Chilean politician (born 1968)

Héctor Fernando Bórquez Montecinos (born 6 June 1968) is a Chilean politician who serves as deputy.

== Biography ==
His parents are Héctor Fernando Bórquez Tirachini and Amalia del Carmen Montecinos Orellana. Both his grandfather and his father served as councillors of the commune of Castro. He married Fátima Rocío Siegel Labra on 23 February 1990. They have two children.

He completed his secondary education in 1985 at Liceo B No. 34 Galvarino Riveros Cárdenas in Castro.

== Political career ==
He joined National Renewal (RN) in 2008, where he held various local party positions, later becoming district president for Chiloé and Palena and a member of the party’s national council.

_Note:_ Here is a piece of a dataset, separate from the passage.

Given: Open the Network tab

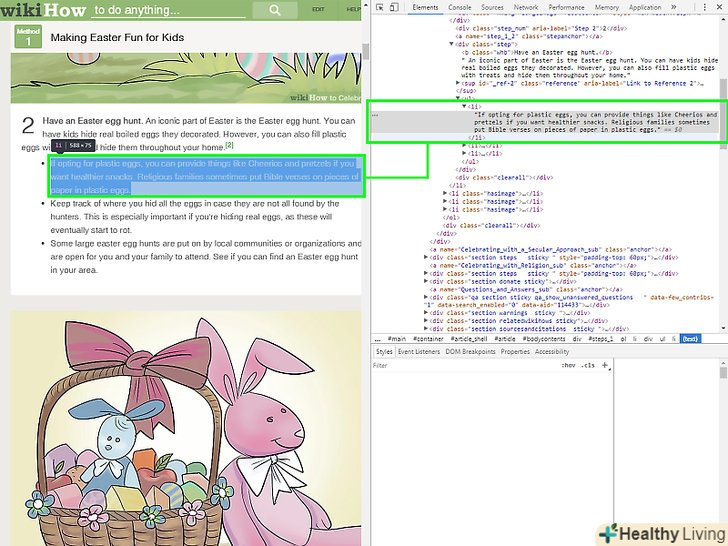Looking at the screenshot, I should point(525,7).
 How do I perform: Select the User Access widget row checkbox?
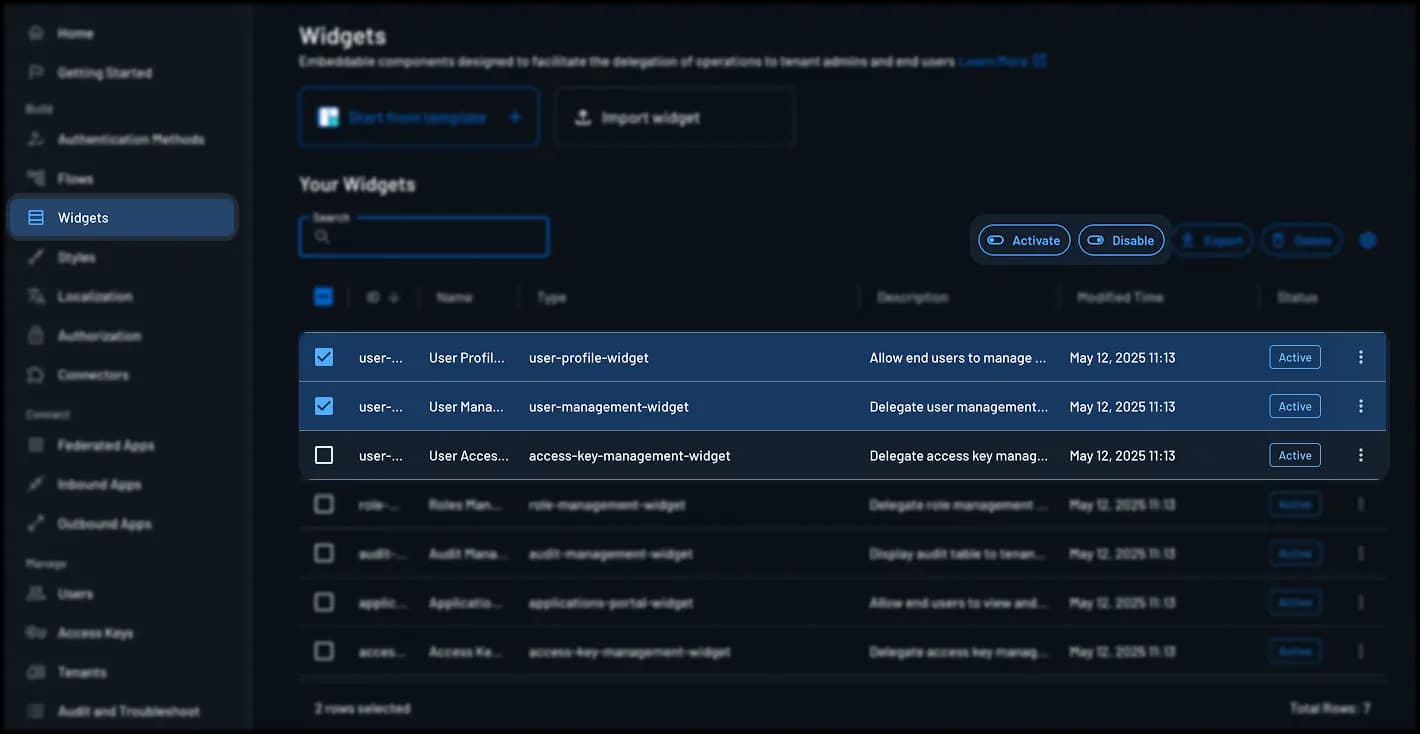click(x=324, y=455)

Between 2008 and 2012, he served as a councillor of the commune of Castro. During the first government of President Sebastián Piñera, he worked as chief of staff of the Provincial Government of Chiloé, and in 2013 he was elected Regional Councillor of the Los Lagos Region for the 2014–2018 term.

During Piñera’s second term, he was appointed Governor of the Province of Chiloé, a position he held from 11 March 2018 until his resignation in November 2020.

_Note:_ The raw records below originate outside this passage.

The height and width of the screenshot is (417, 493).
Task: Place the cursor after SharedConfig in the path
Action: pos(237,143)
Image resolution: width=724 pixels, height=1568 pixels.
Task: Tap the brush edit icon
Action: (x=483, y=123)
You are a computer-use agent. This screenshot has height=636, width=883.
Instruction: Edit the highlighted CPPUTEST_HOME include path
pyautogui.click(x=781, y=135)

He also served as president of Hogar de Cristo in Castro, president of Club Deportivo Arco Iris, and secretary of the local Football Association.

Prior to running as a candidate for the Chamber of Deputies for the 26th District, he worked as a territorial management advisor at the Chiloé Health Service.

In the parliamentary elections held on 21 November 2021, he was elected Deputy for the 26th District of the Los Lagos Region—comprising the communes of Ancud, Calbuco, Castro, Chaitén, Chonchi, Cochamó, Curaco de Vélez, Dalcahue, Futaleufú, Hualaihué, Maullín, Palena, Puerto Montt, Puqueldón, Queilén, Quellón, Quemchi and Quinchao—as an independent candidate on a UDI ticket within the Chile Podemos Más coalition. He obtained 7,700 votes, equivalent to 5.17% of the valid votes cast.

Since January 2024, he has been a member of the Independent Democratic Union (UDI).

He ran for re-election in the same district in the parliamentary elections of 16 November 2025, representing the UDI within the Chile Grande y Unido coalition. He was not elected, obtaining 10,814 votes, equivalent to 3.64% of the total votes cast.